++++ Passage ++++

With a confirmed elevated haematocrit, the first step is to take a careful history looking for secondary causes of erythrocytosis and symptoms of a primary myeloproliferative disorder, such as red face or itch.
Examination should look for features of secondary disease, such as respiratory or cardiac disease, and features suggesting myeloproliferation, such as splenomegaly.
Investigations
Laboratory investigation should be guided by the history and examination. Possible secondary causes should be confirmed or refuted. In a patient in whom a primary myeloproliferative disorder is suspected, the FBC and blood film should be examined.
Most patients with polycythaemia vera have clonal abnormalities in the JAK2 gene and these abnormalities are now part of the diagnostic criteria (see box). This test can be carried out on peripheral blood but should remain under the remit of haematologists. If positive it will confirm a diagnosis of polycythaemia vera without further laboratory tests.
Further investigations
Patients with a raised haematocrit and no secondary cause who are negative for a JAK2 mutation require further investigation. A red cell mass measurement to confirm an absolute erythrocytosis is the first step. Further investigations indicated are arterial oxygen; abdominal ultrasound; serum erythropoietin level; and bone marrow aspirate and trephine, with cytogenic analysis and bone marrow culture for the erythropoietin-independent colonies found in polycythaemia vera.
Specialist investigations may be required to look for other causes of erythrocytosis, including lung function studies or searching for rare mutations such as in the erythropoietin receptor gene.
Diagnostic criteria for polycythaemia vera |
JAK2-positive polycythaemia vera A1. High haematocrit (>0.52 in men, >0.48 in women) OR raised red cell mass (>25% above predicted). JAK2-negative polycythaemia vera A1. Raised red cell mass (>25% above predicted) OR haematocrit >0.60 in men, >0.56 in women. Diagnosis requires A1+A2+A3+either another A or two B criteria. |
3. Management
After assessment, all ill patients with a raised haematocrit should have any necessary resuscitation carried out. Dehydration should be corrected and any lifestyle issues need to be addressed.

++++ Excerpted records ++++

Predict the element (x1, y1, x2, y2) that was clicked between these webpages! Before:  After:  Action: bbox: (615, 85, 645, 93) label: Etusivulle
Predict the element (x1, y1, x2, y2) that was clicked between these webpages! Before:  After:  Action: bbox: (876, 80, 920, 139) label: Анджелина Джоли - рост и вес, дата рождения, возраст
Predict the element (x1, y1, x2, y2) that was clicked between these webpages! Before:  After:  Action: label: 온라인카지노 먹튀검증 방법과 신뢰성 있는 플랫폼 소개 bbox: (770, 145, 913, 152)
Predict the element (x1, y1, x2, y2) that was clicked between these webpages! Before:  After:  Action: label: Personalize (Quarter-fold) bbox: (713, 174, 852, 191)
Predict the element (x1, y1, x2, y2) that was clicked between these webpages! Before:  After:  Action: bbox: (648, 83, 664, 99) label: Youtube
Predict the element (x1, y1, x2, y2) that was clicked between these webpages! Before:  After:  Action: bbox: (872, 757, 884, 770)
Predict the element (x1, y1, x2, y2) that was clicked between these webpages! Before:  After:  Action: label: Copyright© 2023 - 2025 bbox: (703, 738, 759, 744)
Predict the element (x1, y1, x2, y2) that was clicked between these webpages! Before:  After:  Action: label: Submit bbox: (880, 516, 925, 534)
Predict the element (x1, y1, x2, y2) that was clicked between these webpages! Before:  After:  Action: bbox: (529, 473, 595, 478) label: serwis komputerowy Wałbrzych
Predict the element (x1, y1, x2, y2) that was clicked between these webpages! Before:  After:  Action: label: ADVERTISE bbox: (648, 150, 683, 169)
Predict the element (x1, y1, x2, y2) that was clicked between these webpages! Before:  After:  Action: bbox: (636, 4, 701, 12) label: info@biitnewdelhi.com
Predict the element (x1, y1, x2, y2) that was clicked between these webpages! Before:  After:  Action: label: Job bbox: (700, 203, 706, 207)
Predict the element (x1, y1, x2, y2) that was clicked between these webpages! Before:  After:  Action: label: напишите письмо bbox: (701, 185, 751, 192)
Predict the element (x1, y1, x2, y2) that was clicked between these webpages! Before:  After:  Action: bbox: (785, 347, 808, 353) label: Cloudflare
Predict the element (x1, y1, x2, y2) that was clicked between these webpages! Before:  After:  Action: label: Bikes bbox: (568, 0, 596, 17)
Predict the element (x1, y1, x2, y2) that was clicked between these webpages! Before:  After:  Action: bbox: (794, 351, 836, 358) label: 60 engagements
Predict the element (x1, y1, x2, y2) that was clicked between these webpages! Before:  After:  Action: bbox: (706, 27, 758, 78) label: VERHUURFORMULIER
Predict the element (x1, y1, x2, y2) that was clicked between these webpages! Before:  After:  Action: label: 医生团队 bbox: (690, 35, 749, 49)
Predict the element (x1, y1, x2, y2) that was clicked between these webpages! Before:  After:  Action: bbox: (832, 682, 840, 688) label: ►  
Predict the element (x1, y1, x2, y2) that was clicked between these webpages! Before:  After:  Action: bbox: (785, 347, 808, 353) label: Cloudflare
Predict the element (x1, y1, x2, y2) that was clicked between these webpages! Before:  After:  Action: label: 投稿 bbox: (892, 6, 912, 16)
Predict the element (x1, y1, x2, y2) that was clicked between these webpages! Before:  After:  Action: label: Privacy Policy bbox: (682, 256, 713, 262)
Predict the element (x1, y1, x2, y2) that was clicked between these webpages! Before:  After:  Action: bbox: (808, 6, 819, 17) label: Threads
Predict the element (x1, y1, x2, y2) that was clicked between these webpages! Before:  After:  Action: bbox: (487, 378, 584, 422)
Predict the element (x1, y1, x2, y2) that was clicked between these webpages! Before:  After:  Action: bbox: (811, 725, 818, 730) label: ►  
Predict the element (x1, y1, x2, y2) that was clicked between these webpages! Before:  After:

++++

● **Questions on the material**
- A) Answer these questions from the passage on raised haematocrit:
(i) What feature suggesting myeloproliferation should examination look for?
(ii) On what sample can the JAK2 test be carried out?
(iii) For JAK2-negative patients with a raised haematocrit and no secondary cause, what is the first step?
- B) Write out the passage on raised haematocrit starting with "Most patients with" and going on through "in polycythaemia vera.", swapping "haematologists" for "blood specialists".
- C) Write the next part of the passage on raised haematocrit, carrying on from where it stops.
The listing is unrelated to the passage on raised haematocrit.

● **Answers to the exercise**
- A)
(i) Splenomegaly.
(ii) Peripheral blood.
(iii) A red cell mass measurement to confirm an absolute erythrocytosis.

- B)
Most patients with polycythaemia vera have clonal abnormalities in the JAK2 gene and these abnormalities are now part of the diagnostic criteria (see box). This test can be carried out on peripheral blood but should remain under the remit of blood specialists. If positive it will confirm a diagnosis of polycythaemia vera without further laboratory tests.
Further investigations
Patients with a raised haematocrit and no secondary cause who are negative for a JAK2 mutation require further investigation. A red cell mass measurement to confirm an absolute erythrocytosis is the first step. Further investigations indicated are arterial oxygen; abdominal ultrasound; serum erythropoietin level; and bone marrow aspirate and trephine, with cytogenic analysis and bone marrow culture for the erythropoietin-independent colonies found in polycythaemia vera.

- C)
Primary cause
If the raised haematocrit is due to a primary haematological disorder of the bone marrow then the management issues that need to be considered are reduction of the haematocrit by venesection and intervention to reduce platelet 'stickiness' and, if cytoreduction is required, to return blood counts to the normal range.
The haematocrit should be reduced to below 0.45. The volume of blood removed should be commensurate with the patient's size and comorbidities.
Low-dosage aspirin has been shown to be effective in reducing the incidence of thromboembolic events in those with primary myeloproliferative disorders.
Treatment options
Options for cytoreduction include interferon, hydroxycarbamide (formerly known as hydroxyurea), anagrelide, radioactive phosphorus and busulfan.
The decision to use a cytotoxic and choice of agent depends on the risk group into which the patient falls.
Risk is determined by factors including age, previous thrombo- embolic history, presence of other factors such as hypertension and diabetes and level of blood counts. There is little evidence to support venesection to reduce the haematocrit in secondary cases of erythrocytosis.
There are instances where judicious venesection may be beneficial, particularly in some respiratory cases and in patients with cyanotic heart disease. These patients should be managed by experts in the medical area.
Referral
All patients who have primary myeloproliferative disorder such as polycythaemia vera should be managed by a haematologist. Specific investigations such as JAK2 mutation analysis should be under the auspices of a haematologist.
Secondary causes should be referred to a medical expert.
In some rare areas such as erythrocytosis due to cyanotic heart disease, patients should be managed by a consultant with specific expertise in that area of cardiac disease.